(searched for: Evaluation of Food Safety of Commercial Baby Foods according to Legal Regulations)
Published: 2 September 2021
European Journal of Agriculture and Food Sciences, Volume 3, pp 72-80; https://doi.org/10.24018/ejfood.2021.3.5.373
It has recently been recognized that some commercial infant formulae have, due to spoilage and pathogen microorganisms, which are detected risks to health, been recalled and reported in the Rapid Alert System for Food and Feed on notification lists. The risk of microbial contamination from the environment or from the addition of ingredients to cereal-based follow-on formulae (FOF) and powdered infant foods (PIF) products could occur under poor hygienic conditions. This project was designed to evaluate the associated risks of Cronobacter sakazakii, Salmonella, Total Coliform, E. coli, E. coli O157:H7, Staphylococcus aureus, Listeria monocytogenes, Bacillus cereus and Ochratoxin-A in PIF, FOF and rice flour products marketed in Turkey. Seventy-four baby formulae and thirteen rice flour trademarks obtained in 2018 randomly from different markets in Samsun, Kars, and Adana in Turkey. Salmonella, C. sakazakii, Coliform, S. aureus, L. monocytogenes and Bacillus cereus were analyzed using the ISO 6579:2002, ISO/TS 22964:2006, MPN, FDA (2001), FDA (1998) and FDA (2012) methods, respectively.
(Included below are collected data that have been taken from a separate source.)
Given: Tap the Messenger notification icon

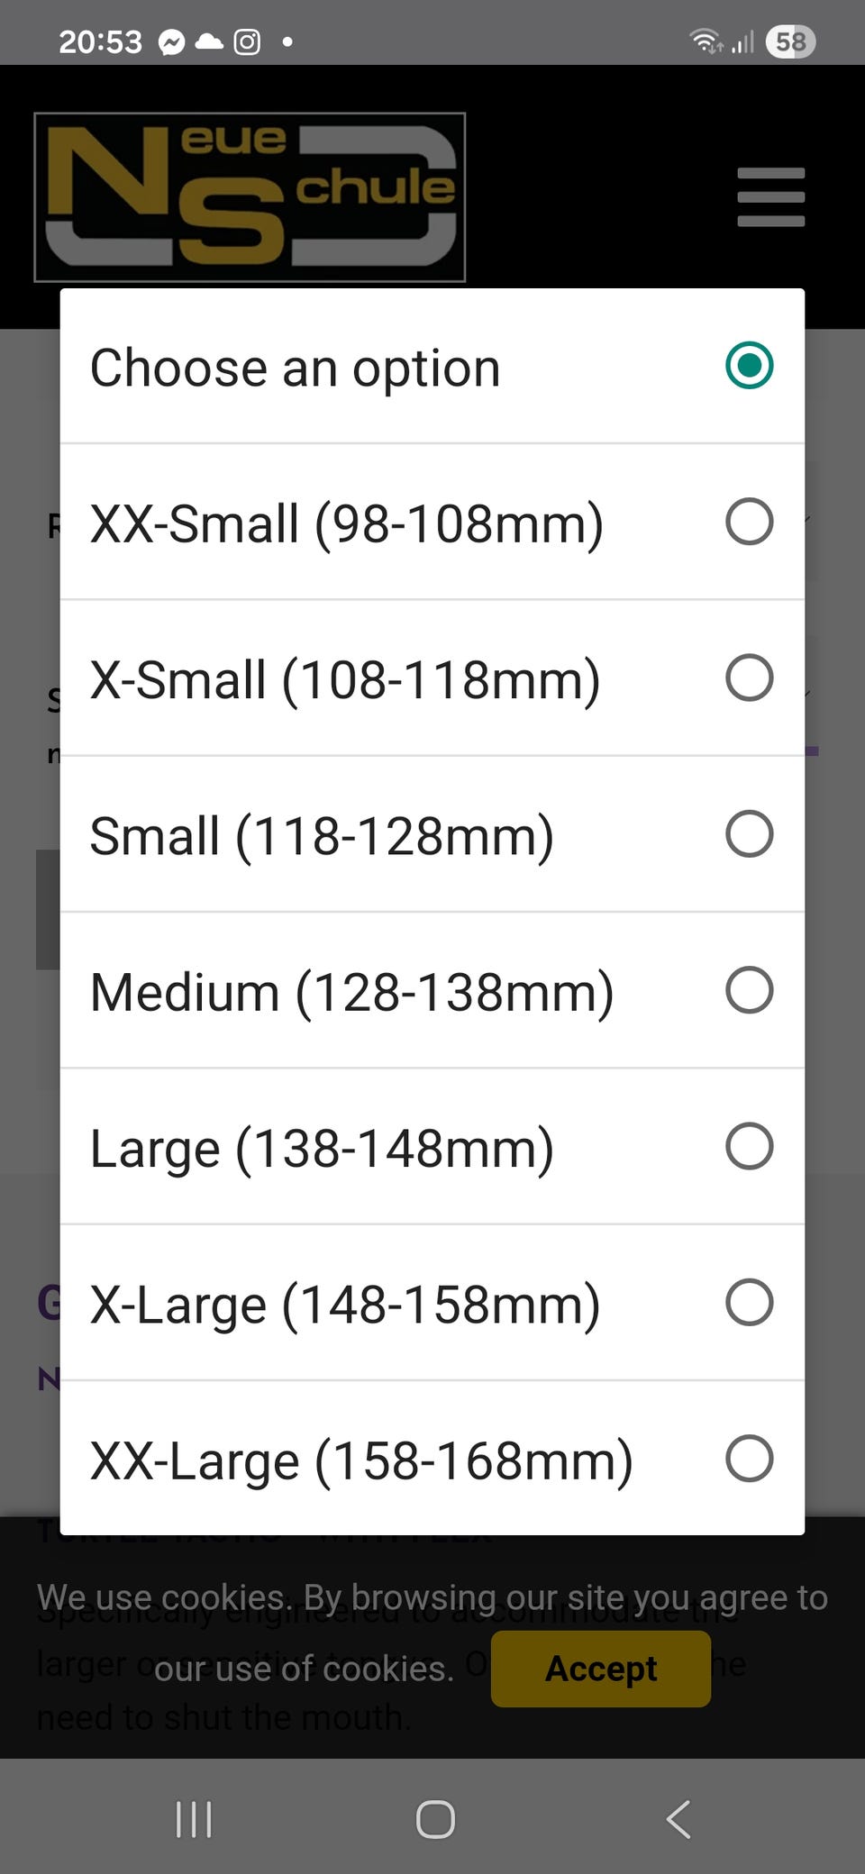Looking at the screenshot, I should click(171, 41).
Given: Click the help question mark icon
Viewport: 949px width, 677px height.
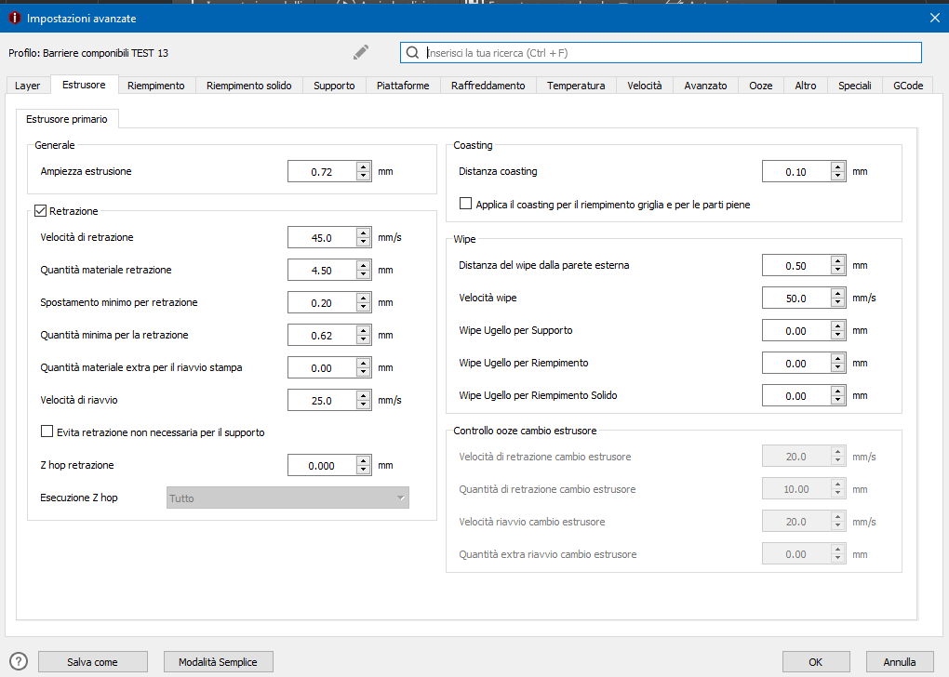Looking at the screenshot, I should (19, 661).
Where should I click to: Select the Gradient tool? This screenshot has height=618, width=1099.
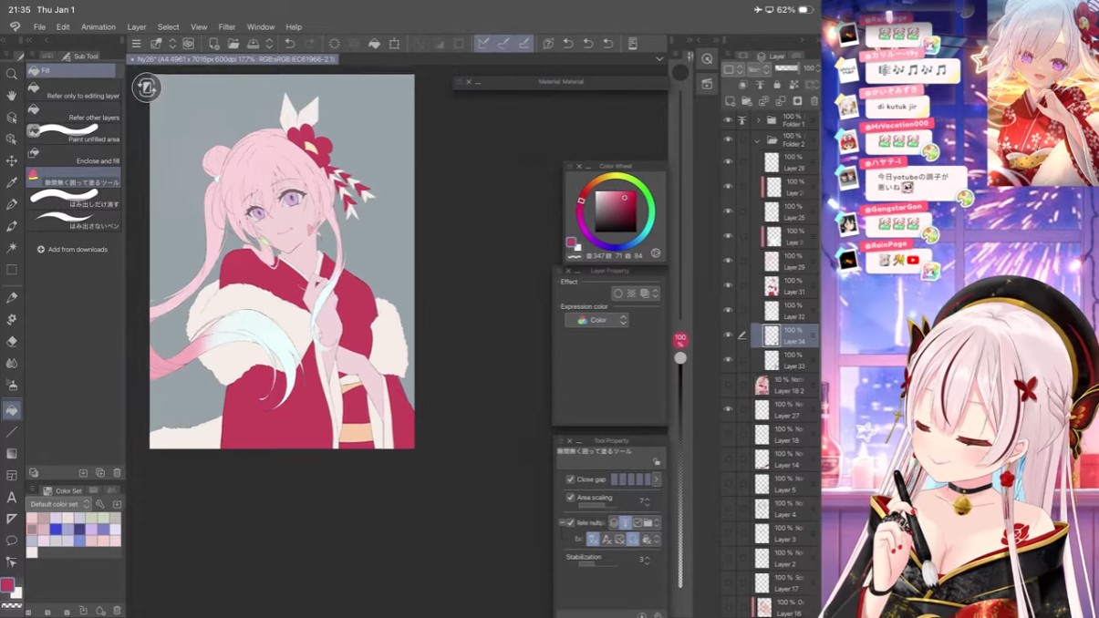(x=12, y=454)
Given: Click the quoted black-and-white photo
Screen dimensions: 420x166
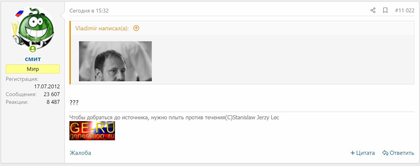Looking at the screenshot, I should 115,61.
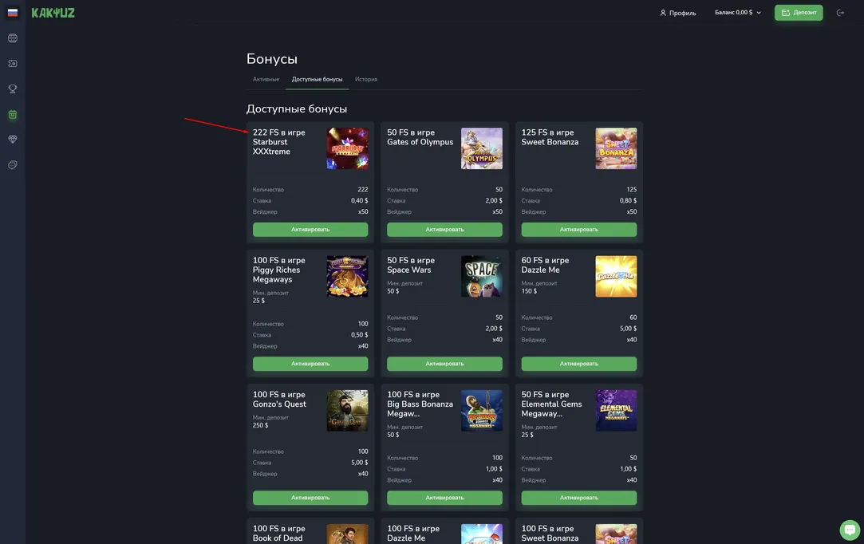Screen dimensions: 864x544
Task: Open the diamond VIP icon in sidebar
Action: 13,140
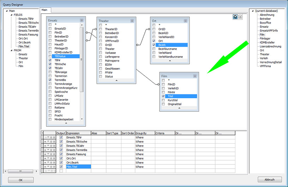Switch to the Main tab

tap(44, 10)
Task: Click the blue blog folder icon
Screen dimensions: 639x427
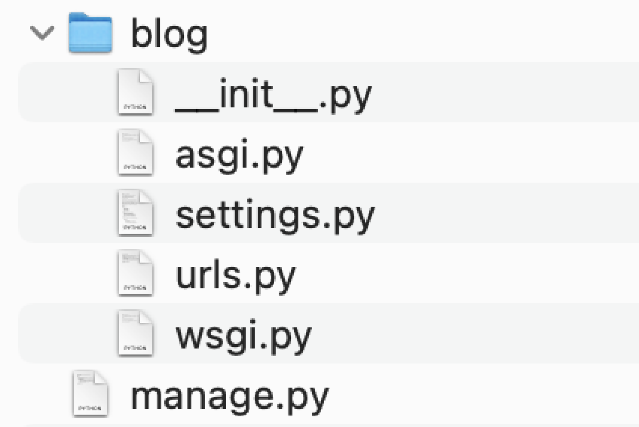Action: coord(90,33)
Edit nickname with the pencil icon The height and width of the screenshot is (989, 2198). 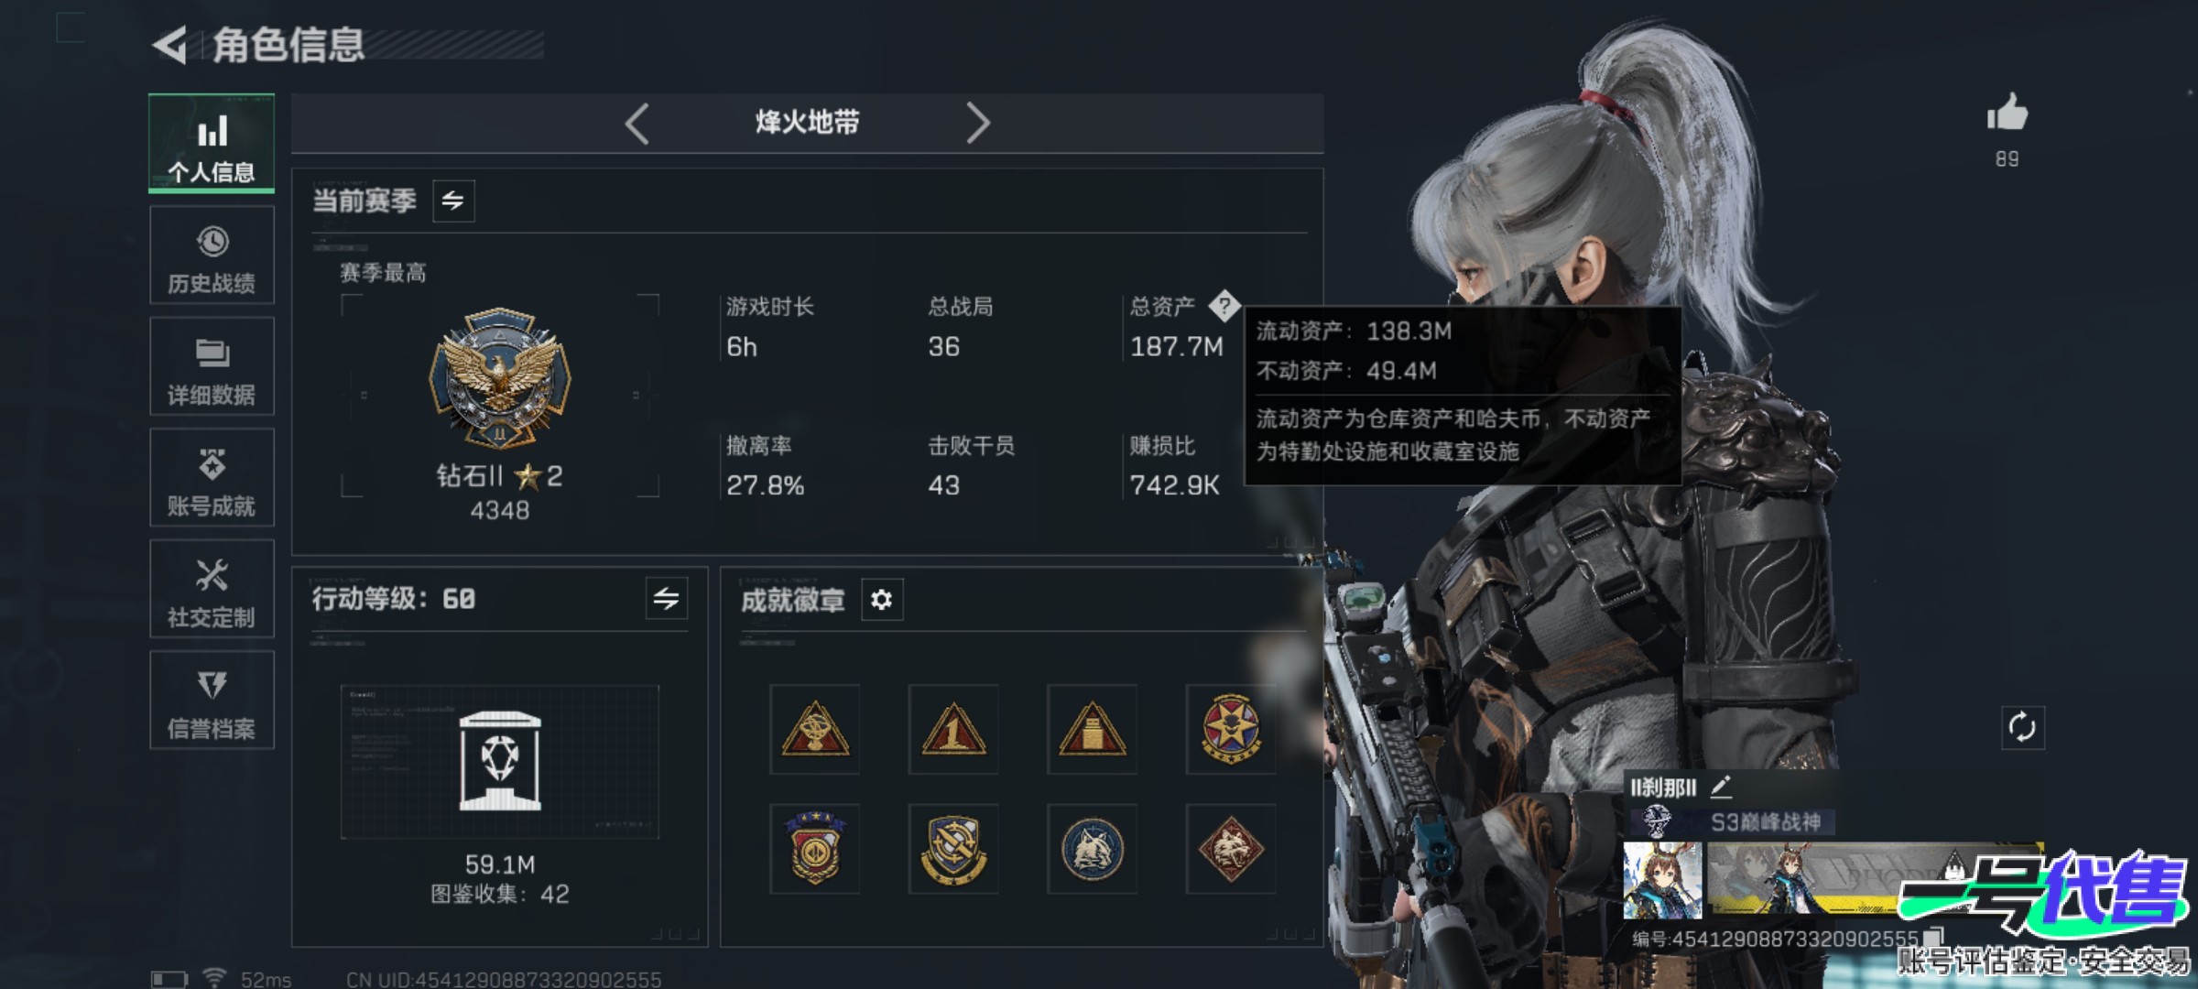[x=1721, y=786]
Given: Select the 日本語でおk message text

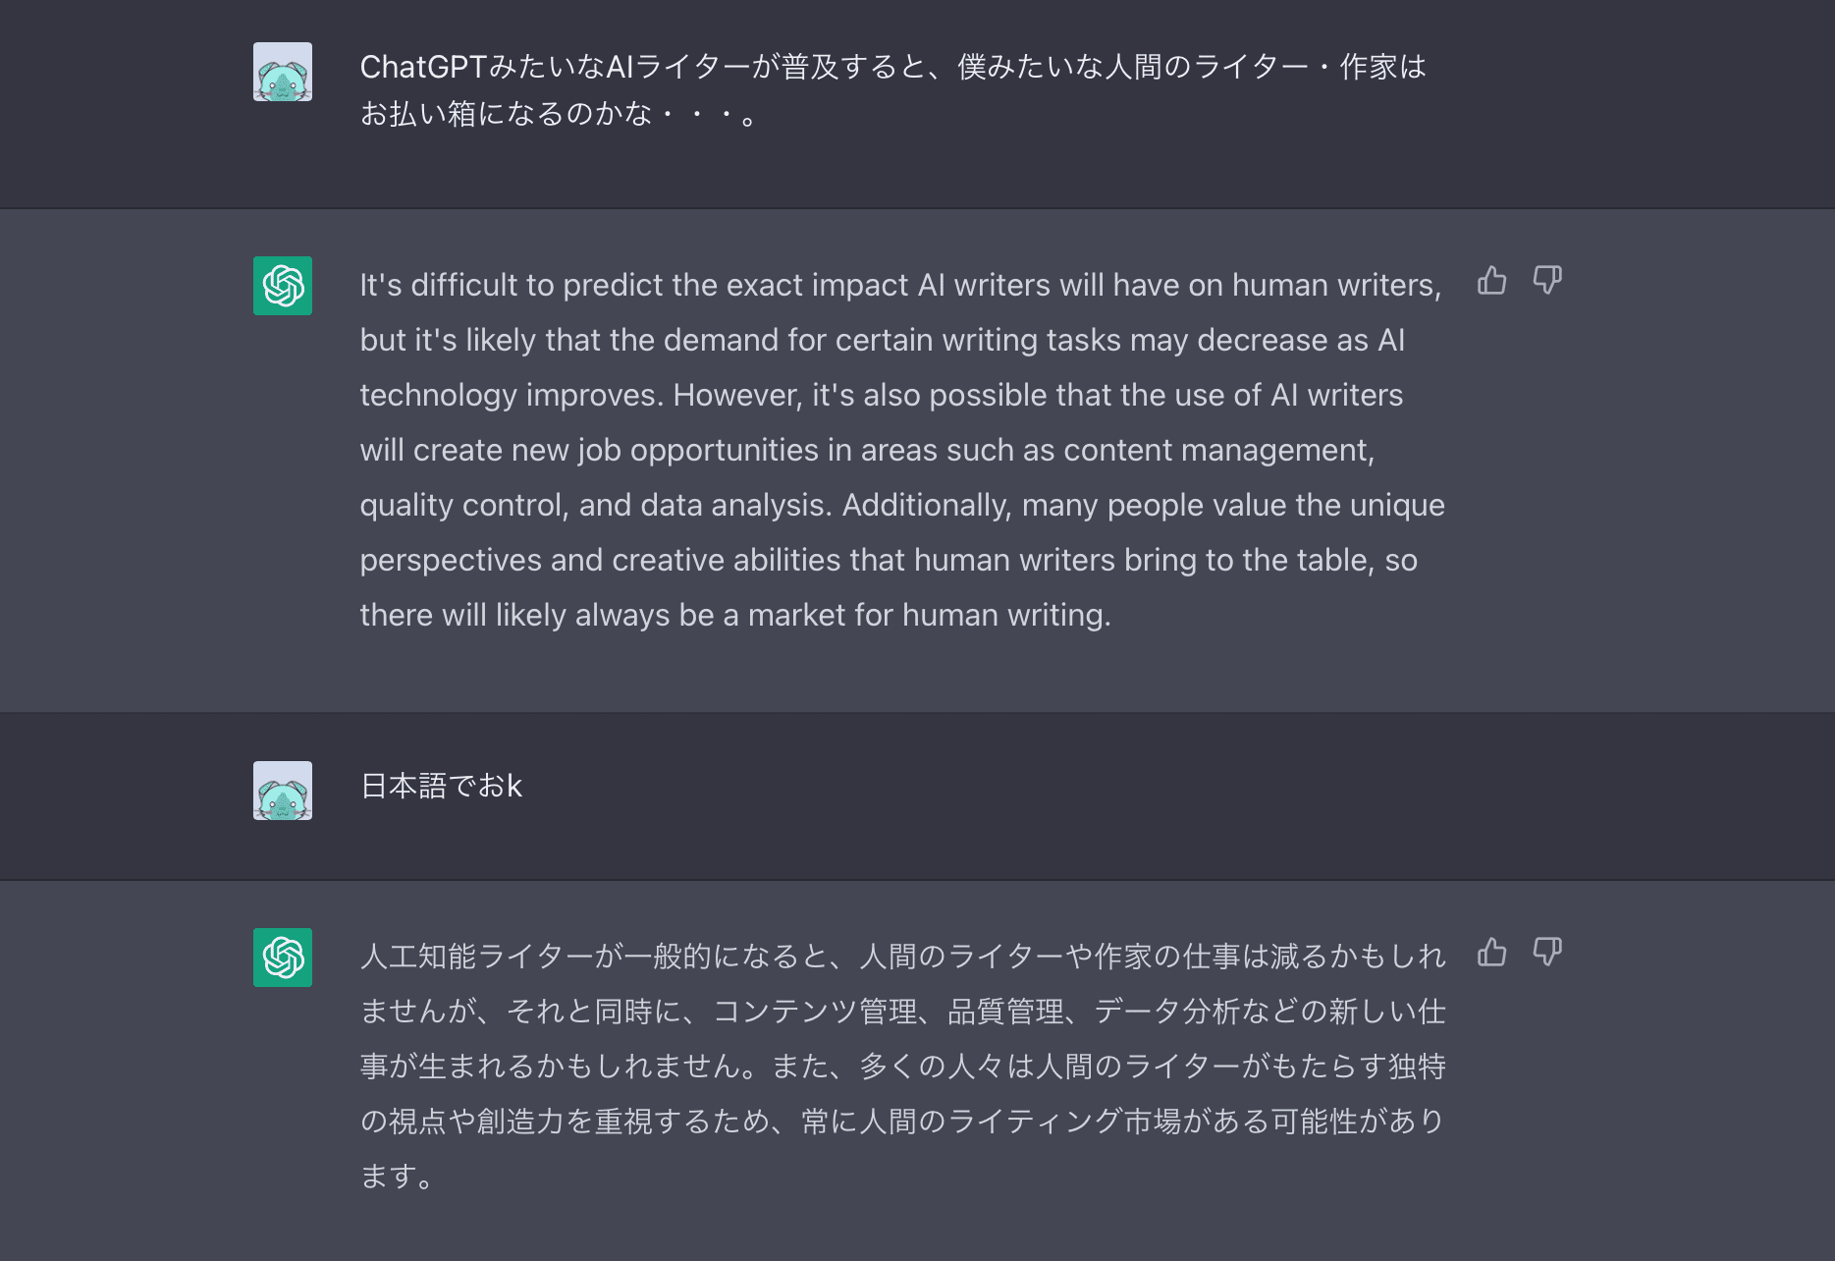Looking at the screenshot, I should [x=442, y=786].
C. sakazakii was isolated from 7/74 FOF products and 4/13 rice flour products, yielding 12.64% prevalence. Salmonella, S. aureus and L. monocytogenes were not detected in any of the samples. The FOF products, including cereals of different origins and one rice flour sample (7.69%), were found to be contaminated with B. cereus (6.76%) and B. subtilis (5.41%). OTA values were found to be above the legal limits in 4.05% (3/74) FOF products. These results suggest that routine quality controls and hazard and risk analysis for infant foods have to be much more rigorous in terms of the potential risk of microbiological contamination.